Writing medieval mysteries has not only let me tell what happened in England in the late thirteenth century, but, as E. L. Doctorow said, what it felt like.When a man left the castle or business, he chose the one person he could trust most to be in charge: quite often, his wife (the Paston family) or his mother (Eleanor of Aquitaine). Another intriguing exception to the prohibition against women ruling men was the Order of Fontevraud, a double house of monks and nuns founded in Anjou which was run by women. The rationale was that the abbess/prioress represented the Virgin Mary, and the monks owed this earthly woman the respect and obedience any son owes his mother. (My prioress belongs to this Order, but she remains a medieval woman who knows how to get medieval men to cooperate.) Finally, we have the prohibition against women preaching. That didn’t apply to anchoresses (Julian of Norwich). They got around the rule by claiming they were just conduits. God used their tongues to pass on wisdom. (There is an anchoress at my fictitious Tyndal Priory.)
The other element of medieval history I was surprised into including was homosexuality—and I do mean surprised.
For practical reasons, I needed a male sleuth to do things my prioress couldn’t. Prioress Eleanor does not suffer fools gladly. She wouldn’t tolerate a Dr. Watson. But she is also aged twenty at the series start, raised at Amesbury Priory, and biology is biology. Enter Brother Thomas who is intelligent, well-educated, and handsome. I knew what was likely to happen despite her sincere vocation, and no way did I want love scenes in the monastic hayloft. This was not good. But as I was falling asleep one night, a voice whispered in my ear. It was the monk. “Don’t worry,” he said. “I’m gay!” My response? “Do you realize how much research this forces me to do?”

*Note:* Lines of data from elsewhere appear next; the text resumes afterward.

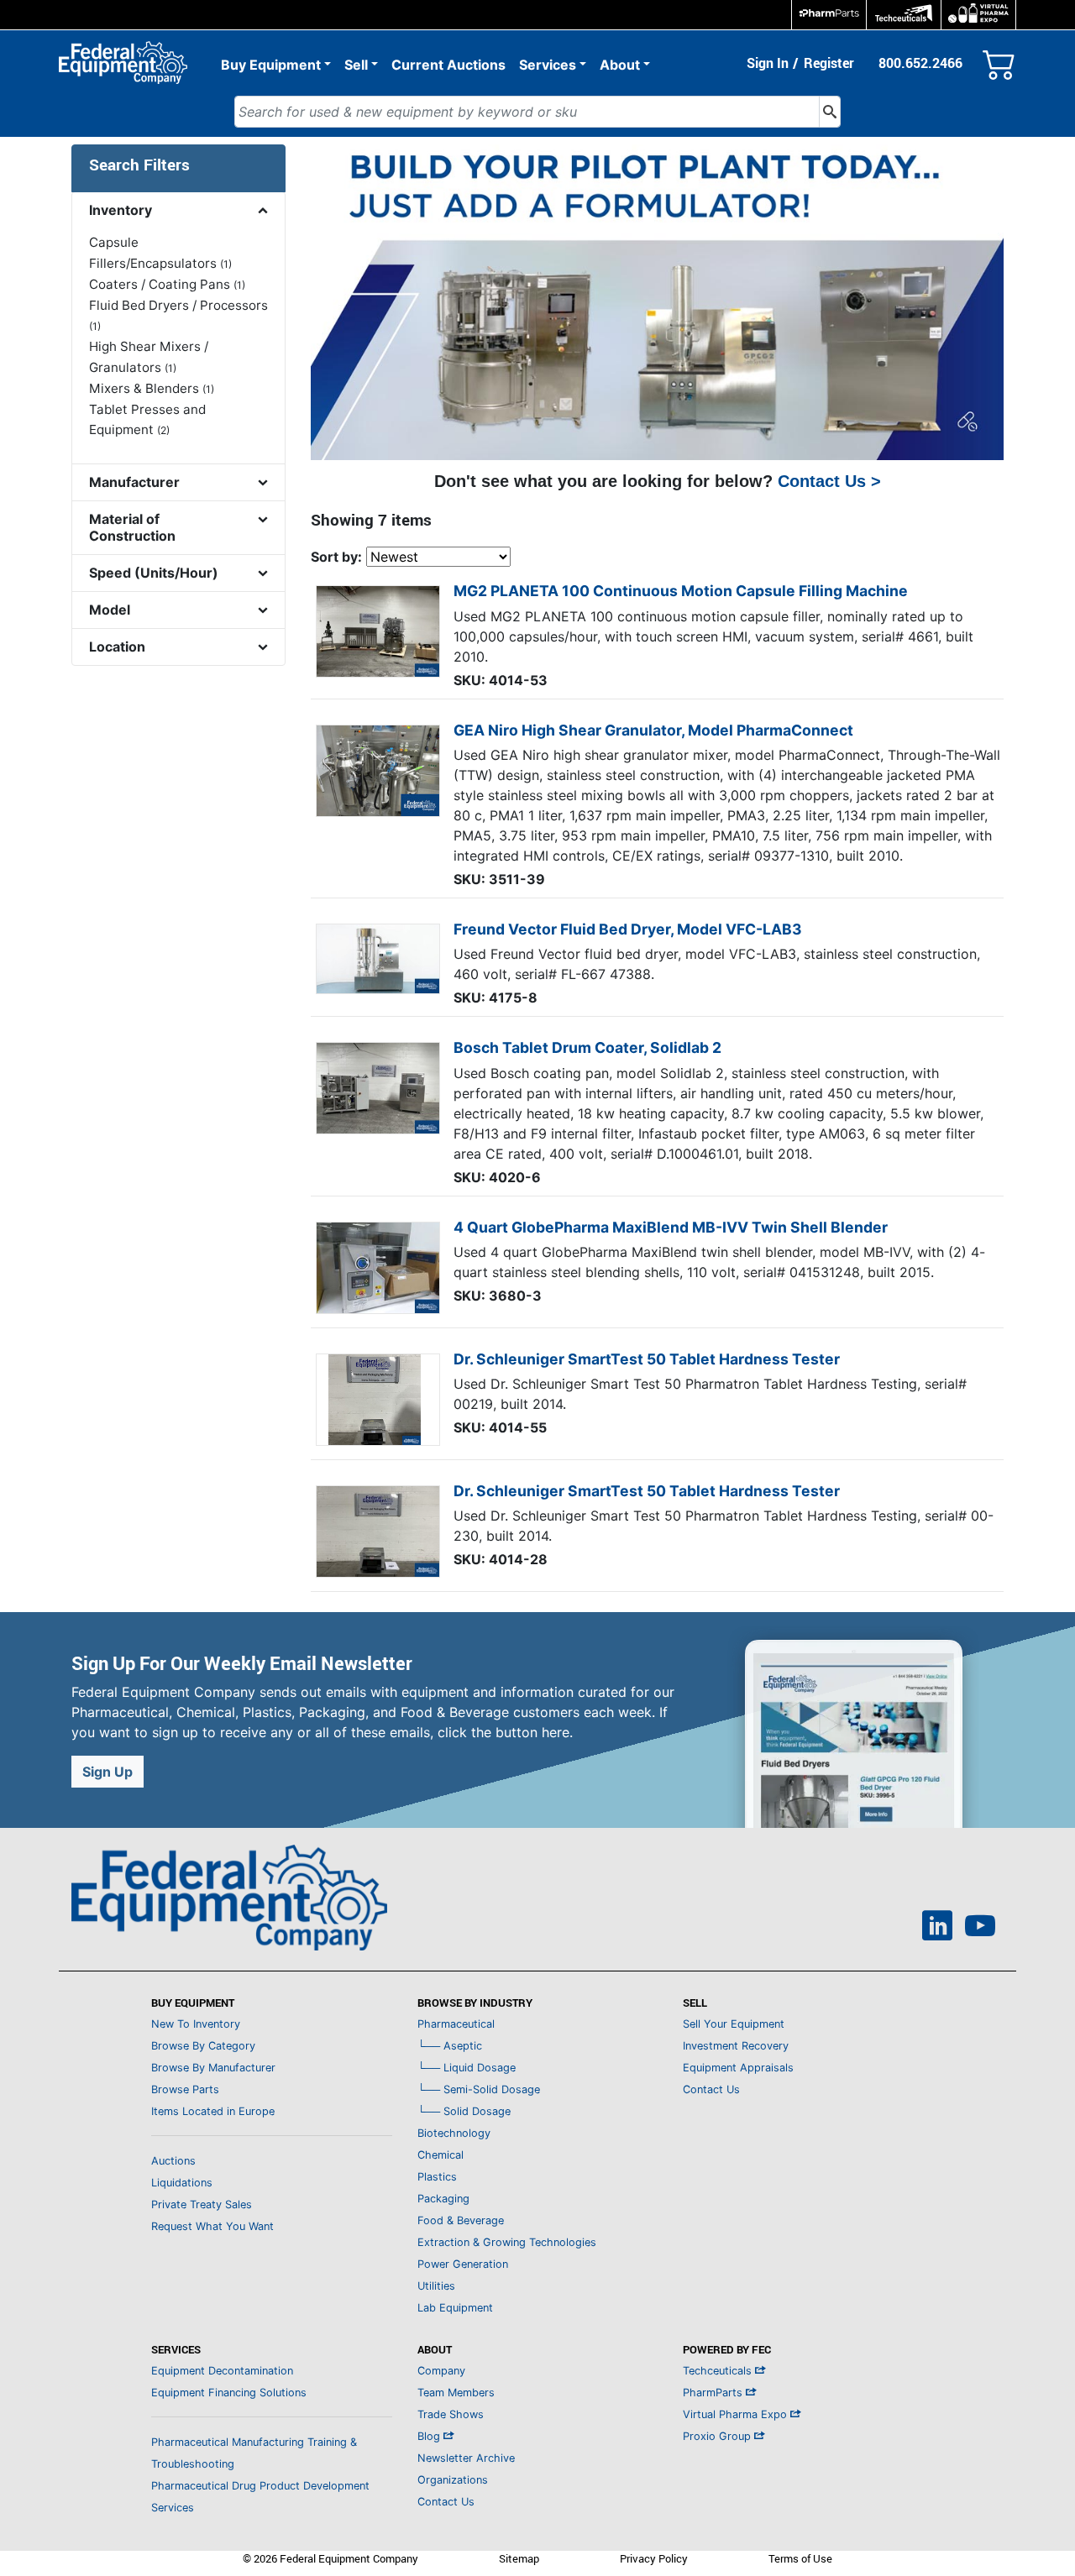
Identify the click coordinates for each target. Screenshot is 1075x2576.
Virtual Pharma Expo (736, 2414)
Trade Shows (450, 2414)
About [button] (620, 64)
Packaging (443, 2198)
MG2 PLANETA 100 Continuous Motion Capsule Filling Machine (681, 590)
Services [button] (547, 64)
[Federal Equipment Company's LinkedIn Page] (937, 1927)
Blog (430, 2436)
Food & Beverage (460, 2220)
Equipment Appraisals (738, 2067)
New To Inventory (195, 2024)
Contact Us (711, 2089)
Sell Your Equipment (733, 2024)
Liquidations (181, 2182)
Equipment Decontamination (222, 2370)
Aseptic (449, 2045)
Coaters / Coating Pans (167, 284)
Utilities (436, 2286)
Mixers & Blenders (151, 388)
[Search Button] (830, 112)
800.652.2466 (920, 63)
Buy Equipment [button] (271, 64)
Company (441, 2370)
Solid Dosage (464, 2111)
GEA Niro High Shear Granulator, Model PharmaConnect (653, 730)
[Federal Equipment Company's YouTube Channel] (980, 1927)
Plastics (437, 2176)
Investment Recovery (736, 2045)
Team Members (456, 2392)
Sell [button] (356, 64)
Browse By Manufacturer (213, 2067)
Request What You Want (212, 2226)
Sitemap (519, 2558)
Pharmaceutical (456, 2024)
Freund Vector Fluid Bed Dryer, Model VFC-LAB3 (628, 929)
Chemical (440, 2155)
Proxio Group (718, 2436)
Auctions (173, 2161)
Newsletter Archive (466, 2458)
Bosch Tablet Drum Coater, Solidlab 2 (587, 1047)
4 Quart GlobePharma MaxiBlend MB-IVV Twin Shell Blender (671, 1227)
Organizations (452, 2480)
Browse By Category (203, 2045)
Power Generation (462, 2264)
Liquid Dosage (466, 2067)
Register (829, 63)
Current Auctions (448, 64)
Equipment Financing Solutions (229, 2392)
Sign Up (107, 1771)
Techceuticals (719, 2370)
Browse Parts (185, 2089)
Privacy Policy (654, 2558)
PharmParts (714, 2392)
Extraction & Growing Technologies (506, 2242)
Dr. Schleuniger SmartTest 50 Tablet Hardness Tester (647, 1359)
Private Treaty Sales (201, 2204)
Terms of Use (800, 2558)
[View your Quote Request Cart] (999, 61)
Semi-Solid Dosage (478, 2089)
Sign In (768, 63)
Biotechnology (453, 2133)
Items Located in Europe (213, 2111)
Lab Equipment (455, 2307)
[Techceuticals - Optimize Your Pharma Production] (903, 14)
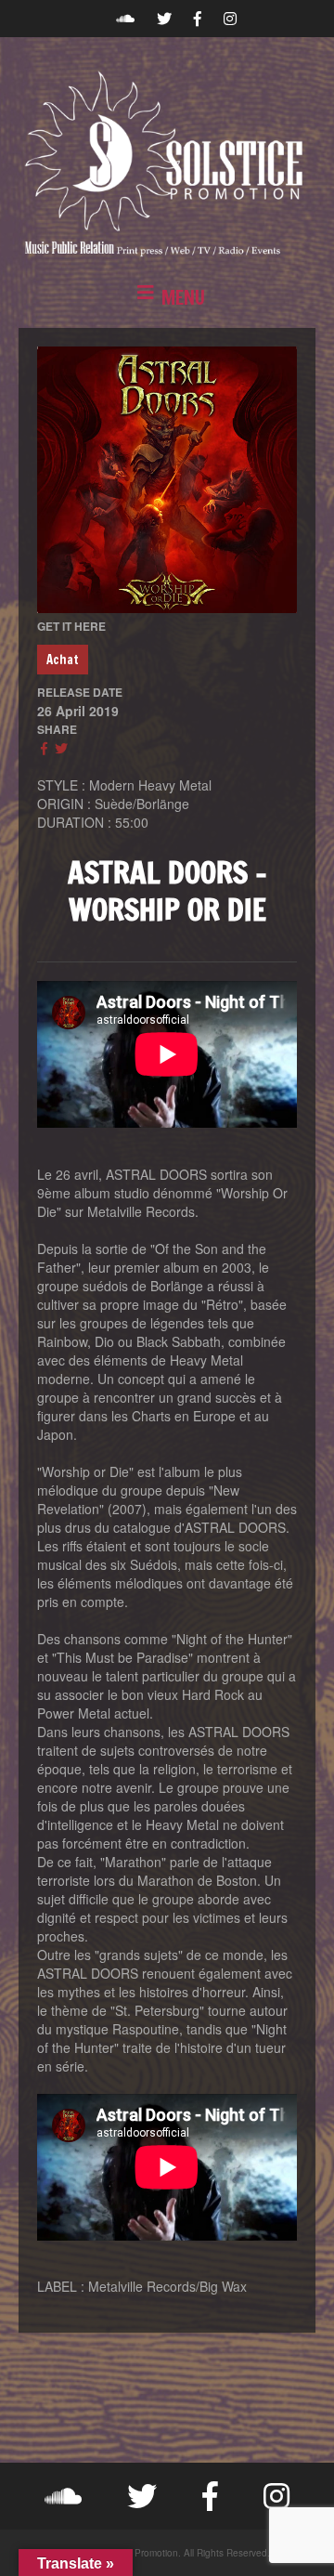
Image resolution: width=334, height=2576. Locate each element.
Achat (62, 659)
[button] (167, 298)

Writing Brother Thomas has been interesting. There was no such word as homosexuality in the medieval period. There was no gay community. Sodomy was a catch-all term for many kinds of unacceptable sexual activity. The sin was in who did what to whom, the seriousness on whether a person adhered to expected behavior for their determined gender. The views of the Church on punishments, depending on the era, varied from wrist slaps to burning at the stake. Following Brother Thomas as he struggles with melancholia, loneliness, temptations, honoring vows he never wanted to take, and trying to find peace is an ongoing education. I might not have originally chosen to make that an aspect of the series, but I am grateful he decided I must.
History, per Thomas Carlyle, is the essence of innumerable biographies. It’s the way we should learn it if we are to understand the lessons it has to teach and recognize the warnings of dark times coming. Past eras are filled with our ancestors, our families. They suffered from enslavement, genocide, starvation, disease, and cruel deaths. They also fell in love, played with their children, and sighed with pleasure over a beautiful summer morning. Human nature has remained the same, despite differences in fashion, languages, and the common symbols on which to base logic. Writing medieval mysteries has not only let me tell what happened in England in the late thirteenth century, but, as E. L. Doctorow said, what it felt like. I have tried to intrigue readers with an era far more complex than we may have been taught, show how people have always rationalized things that run against conventional wisdom, and point out that, even in benighted times, there are always those who act with compassion, courage, and reason.